The Results: The Silence is Loud

After listening to the data from May 2023 to January 2024, the result was: No confirmed detections.

  • The "False Alarm": They found a few "blips" that sounded interesting, but the math showed there was a 5.7% chance they were just random noise (like hearing your name called out in a crowded room when no one actually said it). These weren't strong enough to be real discoveries.
  • The Good News: Even though they didn't find the objects, they learned something huge. By not finding them, they can say with 90% confidence: "If these objects exist, they are rarer than we thought."

What Did We Learn? (The Constraints)

Because they didn't find any, they set a "limit" on how many of these objects could be hiding in the universe.

  • Dark Matter: They calculated that these tiny black holes can make up less than 0.5% of the universe's Dark Matter. This is a huge improvement over previous guesses, effectively ruling out the idea that all Dark Matter is made of these tiny black holes.
  • Sensitivity: Their new search is twice as sensitive as all the previous searches combined. They are now looking deeper into the "ocean" than ever before.

The Future: Why Keep Looking?

The paper mentions a mysterious event called S250818k. It was a faint signal that might have been a tiny neutron star merger, but it wasn't loud enough to be sure. It's like hearing a faint whisper in a storm.

The authors conclude that while we haven't found these "ghost minnows" yet, our ears are getting much better.

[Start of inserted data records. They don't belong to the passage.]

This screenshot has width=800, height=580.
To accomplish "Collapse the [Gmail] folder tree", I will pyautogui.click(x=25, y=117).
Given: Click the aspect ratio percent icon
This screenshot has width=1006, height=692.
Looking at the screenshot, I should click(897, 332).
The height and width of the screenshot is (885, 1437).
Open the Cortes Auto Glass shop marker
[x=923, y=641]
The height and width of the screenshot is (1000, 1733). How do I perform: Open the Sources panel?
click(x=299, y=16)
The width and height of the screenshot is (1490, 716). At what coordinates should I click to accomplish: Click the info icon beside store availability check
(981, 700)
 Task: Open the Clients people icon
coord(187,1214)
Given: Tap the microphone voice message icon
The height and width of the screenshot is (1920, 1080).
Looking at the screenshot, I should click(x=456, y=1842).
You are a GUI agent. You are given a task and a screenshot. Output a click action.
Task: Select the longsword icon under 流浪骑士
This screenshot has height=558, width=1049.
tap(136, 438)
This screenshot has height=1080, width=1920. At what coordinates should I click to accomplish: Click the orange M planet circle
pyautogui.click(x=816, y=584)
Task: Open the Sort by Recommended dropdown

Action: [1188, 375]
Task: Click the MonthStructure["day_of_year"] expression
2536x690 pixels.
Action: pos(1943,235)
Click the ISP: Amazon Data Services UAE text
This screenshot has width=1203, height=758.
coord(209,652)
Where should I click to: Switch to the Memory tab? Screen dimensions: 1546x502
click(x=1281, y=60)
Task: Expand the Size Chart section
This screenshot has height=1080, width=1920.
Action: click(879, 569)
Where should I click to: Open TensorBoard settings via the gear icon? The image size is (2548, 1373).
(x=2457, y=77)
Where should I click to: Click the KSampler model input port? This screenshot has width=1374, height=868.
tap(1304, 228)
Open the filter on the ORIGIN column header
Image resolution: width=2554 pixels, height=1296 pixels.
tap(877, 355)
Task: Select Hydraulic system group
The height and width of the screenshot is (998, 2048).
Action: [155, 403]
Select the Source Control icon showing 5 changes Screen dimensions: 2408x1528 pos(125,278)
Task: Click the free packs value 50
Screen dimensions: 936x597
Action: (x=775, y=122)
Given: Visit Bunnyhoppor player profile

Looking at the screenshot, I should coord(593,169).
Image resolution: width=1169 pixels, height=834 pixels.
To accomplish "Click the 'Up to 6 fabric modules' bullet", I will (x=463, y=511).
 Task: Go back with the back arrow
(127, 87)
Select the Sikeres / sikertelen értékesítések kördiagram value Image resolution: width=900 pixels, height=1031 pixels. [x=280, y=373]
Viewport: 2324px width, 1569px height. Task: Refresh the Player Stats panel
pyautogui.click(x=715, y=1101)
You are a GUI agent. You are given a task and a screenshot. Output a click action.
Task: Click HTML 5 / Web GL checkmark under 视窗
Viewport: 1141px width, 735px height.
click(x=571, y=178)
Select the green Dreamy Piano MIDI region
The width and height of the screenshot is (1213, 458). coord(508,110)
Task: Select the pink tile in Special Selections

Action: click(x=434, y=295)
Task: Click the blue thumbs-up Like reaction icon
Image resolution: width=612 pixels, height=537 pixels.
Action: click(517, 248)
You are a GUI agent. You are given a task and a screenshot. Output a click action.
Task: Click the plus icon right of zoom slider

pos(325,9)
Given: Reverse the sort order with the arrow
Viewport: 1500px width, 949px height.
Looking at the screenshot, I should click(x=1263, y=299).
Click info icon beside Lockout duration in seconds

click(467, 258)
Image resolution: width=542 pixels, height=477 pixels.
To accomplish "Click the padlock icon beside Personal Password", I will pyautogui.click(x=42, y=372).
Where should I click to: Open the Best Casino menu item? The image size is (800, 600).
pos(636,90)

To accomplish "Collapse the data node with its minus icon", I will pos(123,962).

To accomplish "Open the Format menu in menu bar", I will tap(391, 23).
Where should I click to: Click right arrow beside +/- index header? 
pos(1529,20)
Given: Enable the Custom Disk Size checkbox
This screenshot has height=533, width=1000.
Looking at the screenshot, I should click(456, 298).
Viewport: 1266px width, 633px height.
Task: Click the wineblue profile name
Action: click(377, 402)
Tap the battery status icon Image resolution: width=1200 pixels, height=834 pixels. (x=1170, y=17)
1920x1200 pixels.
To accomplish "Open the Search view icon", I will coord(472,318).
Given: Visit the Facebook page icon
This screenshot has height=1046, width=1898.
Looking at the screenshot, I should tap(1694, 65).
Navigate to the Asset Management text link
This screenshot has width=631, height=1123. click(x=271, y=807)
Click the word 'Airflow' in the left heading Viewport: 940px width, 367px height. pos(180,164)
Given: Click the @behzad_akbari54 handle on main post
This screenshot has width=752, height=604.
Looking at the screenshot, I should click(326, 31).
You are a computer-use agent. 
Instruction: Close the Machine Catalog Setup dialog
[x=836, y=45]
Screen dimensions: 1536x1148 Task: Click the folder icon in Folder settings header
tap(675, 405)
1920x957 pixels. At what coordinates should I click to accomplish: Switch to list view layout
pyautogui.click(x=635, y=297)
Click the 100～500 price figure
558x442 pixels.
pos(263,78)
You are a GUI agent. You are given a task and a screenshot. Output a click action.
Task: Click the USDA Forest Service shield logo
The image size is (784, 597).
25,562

  • Next Steps: We need even bigger detectors (like the proposed "Einstein Telescope") to hear the faintest whispers.
  • The Stakes: Finding one of these would be a Nobel Prize-level discovery. It would prove that the universe has secrets we haven't even imagined yet, potentially revealing the true nature of Dark Matter and the very first moments of the Big Bang.

In a nutshell: We built a super-smart, super-fast net to catch tiny, invisible cosmic ghosts. We didn't catch any this time, but we proved our net is now twice as good as before, and we know exactly how rare these ghosts must be. The hunt continues!